=== Begin Enclosure ===

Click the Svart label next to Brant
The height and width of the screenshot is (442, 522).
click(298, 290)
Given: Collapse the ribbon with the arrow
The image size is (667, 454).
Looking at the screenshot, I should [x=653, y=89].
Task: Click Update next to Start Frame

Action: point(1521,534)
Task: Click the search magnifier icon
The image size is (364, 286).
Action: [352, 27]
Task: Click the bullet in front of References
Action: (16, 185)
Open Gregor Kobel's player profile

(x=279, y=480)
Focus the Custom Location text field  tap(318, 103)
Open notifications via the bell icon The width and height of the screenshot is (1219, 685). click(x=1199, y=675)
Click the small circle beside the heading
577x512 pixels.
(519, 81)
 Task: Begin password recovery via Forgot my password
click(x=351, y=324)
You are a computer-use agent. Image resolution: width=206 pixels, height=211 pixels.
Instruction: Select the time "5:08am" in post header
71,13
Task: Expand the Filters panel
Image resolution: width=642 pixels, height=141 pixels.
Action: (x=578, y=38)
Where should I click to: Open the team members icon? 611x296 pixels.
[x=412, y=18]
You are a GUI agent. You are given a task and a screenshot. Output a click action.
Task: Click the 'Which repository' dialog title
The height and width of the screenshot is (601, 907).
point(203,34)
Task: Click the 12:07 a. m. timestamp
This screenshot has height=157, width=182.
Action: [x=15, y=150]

=== End Enclosure ===

▶ **TASK DESCRIPTION**
Retype the material above exactly as given.

▶ **WRITTEN REPLY**
Click the Svart label next to Brant
The height and width of the screenshot is (442, 522).
click(298, 290)
Given: Collapse the ribbon with the arrow
The image size is (667, 454).
Looking at the screenshot, I should [x=653, y=89].
Task: Click Update next to Start Frame

Action: point(1521,534)
Task: Click the search magnifier icon
The image size is (364, 286).
Action: [352, 27]
Task: Click the bullet in front of References
Action: (16, 185)
Open Gregor Kobel's player profile

(x=279, y=480)
Focus the Custom Location text field  tap(318, 103)
Open notifications via the bell icon The width and height of the screenshot is (1219, 685). click(x=1199, y=675)
Click the small circle beside the heading
577x512 pixels.
(519, 81)
 Task: Begin password recovery via Forgot my password
click(x=351, y=324)
You are a computer-use agent. Image resolution: width=206 pixels, height=211 pixels.
Instruction: Select the time "5:08am" in post header
71,13
Task: Expand the Filters panel
Image resolution: width=642 pixels, height=141 pixels.
Action: (x=578, y=38)
Where should I click to: Open the team members icon? 611x296 pixels.
[x=412, y=18]
You are a GUI agent. You are given a task and a screenshot. Output a click action.
Task: Click the 'Which repository' dialog title
The height and width of the screenshot is (601, 907).
point(203,34)
Task: Click the 12:07 a. m. timestamp
This screenshot has height=157, width=182.
Action: [x=15, y=150]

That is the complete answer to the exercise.